WHAT IS ASKED ->
Quote the rows below word for word, starting at the line that contains "coordinates (1326, 475)." and ending at the line that contains "Looking at the image, I should click on (2553, 16).".

# THE DATA start

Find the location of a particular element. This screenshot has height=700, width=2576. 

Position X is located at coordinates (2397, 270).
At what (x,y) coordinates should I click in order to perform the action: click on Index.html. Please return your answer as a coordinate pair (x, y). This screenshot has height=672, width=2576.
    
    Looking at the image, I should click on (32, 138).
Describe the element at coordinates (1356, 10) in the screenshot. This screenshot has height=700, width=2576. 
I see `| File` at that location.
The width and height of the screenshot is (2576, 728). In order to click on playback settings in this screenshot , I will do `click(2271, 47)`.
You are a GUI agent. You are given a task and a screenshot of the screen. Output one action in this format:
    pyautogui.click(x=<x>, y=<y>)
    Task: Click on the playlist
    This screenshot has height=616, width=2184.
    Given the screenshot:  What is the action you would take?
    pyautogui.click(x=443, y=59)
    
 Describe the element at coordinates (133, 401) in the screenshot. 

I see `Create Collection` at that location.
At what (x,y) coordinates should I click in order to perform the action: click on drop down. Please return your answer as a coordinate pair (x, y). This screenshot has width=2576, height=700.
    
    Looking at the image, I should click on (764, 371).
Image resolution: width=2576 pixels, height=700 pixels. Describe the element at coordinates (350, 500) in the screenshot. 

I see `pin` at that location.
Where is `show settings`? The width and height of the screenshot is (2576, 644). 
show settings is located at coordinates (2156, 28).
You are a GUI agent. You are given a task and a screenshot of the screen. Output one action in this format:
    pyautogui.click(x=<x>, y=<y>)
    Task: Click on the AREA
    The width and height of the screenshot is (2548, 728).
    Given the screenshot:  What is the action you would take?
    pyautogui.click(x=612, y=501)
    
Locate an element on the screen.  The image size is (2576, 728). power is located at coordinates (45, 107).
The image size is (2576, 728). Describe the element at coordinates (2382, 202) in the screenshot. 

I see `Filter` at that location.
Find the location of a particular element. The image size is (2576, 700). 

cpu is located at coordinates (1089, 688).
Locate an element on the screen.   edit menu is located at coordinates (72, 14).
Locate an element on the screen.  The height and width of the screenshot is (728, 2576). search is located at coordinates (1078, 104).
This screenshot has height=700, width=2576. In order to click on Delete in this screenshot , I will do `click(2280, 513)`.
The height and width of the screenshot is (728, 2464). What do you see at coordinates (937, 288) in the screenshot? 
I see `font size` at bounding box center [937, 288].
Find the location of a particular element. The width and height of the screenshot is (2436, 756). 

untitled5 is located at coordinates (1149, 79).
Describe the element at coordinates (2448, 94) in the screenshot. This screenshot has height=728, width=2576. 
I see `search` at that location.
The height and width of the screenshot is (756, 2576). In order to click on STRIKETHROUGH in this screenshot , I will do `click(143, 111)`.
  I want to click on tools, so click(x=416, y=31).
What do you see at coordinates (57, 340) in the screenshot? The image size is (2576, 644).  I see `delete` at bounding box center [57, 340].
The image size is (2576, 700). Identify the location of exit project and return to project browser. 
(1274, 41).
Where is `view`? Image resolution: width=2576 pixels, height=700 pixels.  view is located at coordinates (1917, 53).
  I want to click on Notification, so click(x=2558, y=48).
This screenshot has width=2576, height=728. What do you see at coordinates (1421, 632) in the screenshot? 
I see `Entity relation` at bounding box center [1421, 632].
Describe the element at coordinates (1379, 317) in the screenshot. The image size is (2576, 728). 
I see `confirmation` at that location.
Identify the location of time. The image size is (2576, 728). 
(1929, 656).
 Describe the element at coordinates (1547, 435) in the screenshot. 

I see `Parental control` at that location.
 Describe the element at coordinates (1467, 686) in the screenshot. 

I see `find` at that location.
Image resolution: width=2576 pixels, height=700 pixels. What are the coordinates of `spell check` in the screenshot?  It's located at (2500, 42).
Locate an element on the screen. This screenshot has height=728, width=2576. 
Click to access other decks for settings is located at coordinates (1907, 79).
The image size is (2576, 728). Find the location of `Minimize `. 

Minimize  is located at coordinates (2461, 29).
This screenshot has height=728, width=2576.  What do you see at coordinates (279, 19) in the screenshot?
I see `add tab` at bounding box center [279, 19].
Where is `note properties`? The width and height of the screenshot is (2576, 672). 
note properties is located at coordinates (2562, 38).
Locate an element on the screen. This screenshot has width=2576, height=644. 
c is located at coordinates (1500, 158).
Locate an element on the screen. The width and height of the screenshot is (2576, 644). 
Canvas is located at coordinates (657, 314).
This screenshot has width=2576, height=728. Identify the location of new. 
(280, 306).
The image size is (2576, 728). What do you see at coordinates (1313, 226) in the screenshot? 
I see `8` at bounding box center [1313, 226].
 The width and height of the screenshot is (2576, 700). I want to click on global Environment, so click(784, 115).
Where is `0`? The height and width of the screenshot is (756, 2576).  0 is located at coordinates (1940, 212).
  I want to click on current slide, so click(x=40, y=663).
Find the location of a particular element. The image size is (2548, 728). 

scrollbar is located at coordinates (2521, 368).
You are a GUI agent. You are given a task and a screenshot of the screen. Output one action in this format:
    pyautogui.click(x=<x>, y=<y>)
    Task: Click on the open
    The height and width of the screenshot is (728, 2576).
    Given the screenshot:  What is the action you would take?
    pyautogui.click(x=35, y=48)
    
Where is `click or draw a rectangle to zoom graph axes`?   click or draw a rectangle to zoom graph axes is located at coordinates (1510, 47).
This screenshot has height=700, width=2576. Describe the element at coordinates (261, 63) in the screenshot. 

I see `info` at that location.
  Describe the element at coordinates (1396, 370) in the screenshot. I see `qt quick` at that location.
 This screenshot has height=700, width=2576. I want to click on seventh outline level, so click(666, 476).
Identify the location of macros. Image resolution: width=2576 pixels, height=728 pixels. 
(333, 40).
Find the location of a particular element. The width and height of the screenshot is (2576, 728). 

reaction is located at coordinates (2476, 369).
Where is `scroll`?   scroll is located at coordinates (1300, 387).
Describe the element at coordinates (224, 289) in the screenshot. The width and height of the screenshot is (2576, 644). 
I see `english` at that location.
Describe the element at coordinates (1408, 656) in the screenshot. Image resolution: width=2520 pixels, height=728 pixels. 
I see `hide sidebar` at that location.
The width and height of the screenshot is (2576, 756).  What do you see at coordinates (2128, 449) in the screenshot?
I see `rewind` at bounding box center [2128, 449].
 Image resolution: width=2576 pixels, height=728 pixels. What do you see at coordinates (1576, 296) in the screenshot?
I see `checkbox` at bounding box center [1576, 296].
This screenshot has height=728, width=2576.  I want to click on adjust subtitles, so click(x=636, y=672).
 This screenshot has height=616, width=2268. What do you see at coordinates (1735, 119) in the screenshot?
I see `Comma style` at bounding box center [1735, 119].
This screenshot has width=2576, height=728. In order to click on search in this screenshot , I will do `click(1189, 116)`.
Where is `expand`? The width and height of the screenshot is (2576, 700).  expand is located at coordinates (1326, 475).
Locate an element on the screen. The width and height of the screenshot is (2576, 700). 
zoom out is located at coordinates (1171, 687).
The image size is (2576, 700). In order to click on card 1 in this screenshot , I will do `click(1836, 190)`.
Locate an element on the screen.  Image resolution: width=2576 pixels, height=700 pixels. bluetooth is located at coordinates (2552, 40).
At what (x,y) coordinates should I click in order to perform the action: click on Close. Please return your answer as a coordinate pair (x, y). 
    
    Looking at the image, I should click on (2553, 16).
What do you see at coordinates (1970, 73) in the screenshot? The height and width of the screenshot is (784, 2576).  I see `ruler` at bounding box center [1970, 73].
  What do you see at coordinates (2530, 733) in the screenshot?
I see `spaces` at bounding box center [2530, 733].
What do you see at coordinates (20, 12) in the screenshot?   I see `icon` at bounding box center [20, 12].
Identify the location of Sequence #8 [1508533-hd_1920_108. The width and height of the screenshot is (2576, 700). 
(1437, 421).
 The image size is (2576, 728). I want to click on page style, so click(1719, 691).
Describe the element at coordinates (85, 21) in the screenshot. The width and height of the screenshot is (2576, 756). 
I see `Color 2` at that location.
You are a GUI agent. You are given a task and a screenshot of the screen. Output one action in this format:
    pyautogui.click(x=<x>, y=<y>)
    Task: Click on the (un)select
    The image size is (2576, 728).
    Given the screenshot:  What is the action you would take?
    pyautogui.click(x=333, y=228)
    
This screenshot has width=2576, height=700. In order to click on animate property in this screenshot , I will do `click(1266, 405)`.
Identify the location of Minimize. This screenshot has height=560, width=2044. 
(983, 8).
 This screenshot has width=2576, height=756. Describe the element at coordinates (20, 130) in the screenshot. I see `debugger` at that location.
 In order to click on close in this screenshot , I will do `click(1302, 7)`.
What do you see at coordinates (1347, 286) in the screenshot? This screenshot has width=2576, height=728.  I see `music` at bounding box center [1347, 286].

# THE DATA end

THE OUTPUT ->
Where is `expand`? The width and height of the screenshot is (2576, 700).  expand is located at coordinates (1326, 475).
Locate an element on the screen. The width and height of the screenshot is (2576, 700). 
zoom out is located at coordinates (1171, 687).
The image size is (2576, 700). In order to click on card 1 in this screenshot , I will do `click(1836, 190)`.
Locate an element on the screen.  Image resolution: width=2576 pixels, height=700 pixels. bluetooth is located at coordinates (2552, 40).
At what (x,y) coordinates should I click in order to perform the action: click on Close. Please return your answer as a coordinate pair (x, y). 
    
    Looking at the image, I should click on (2553, 16).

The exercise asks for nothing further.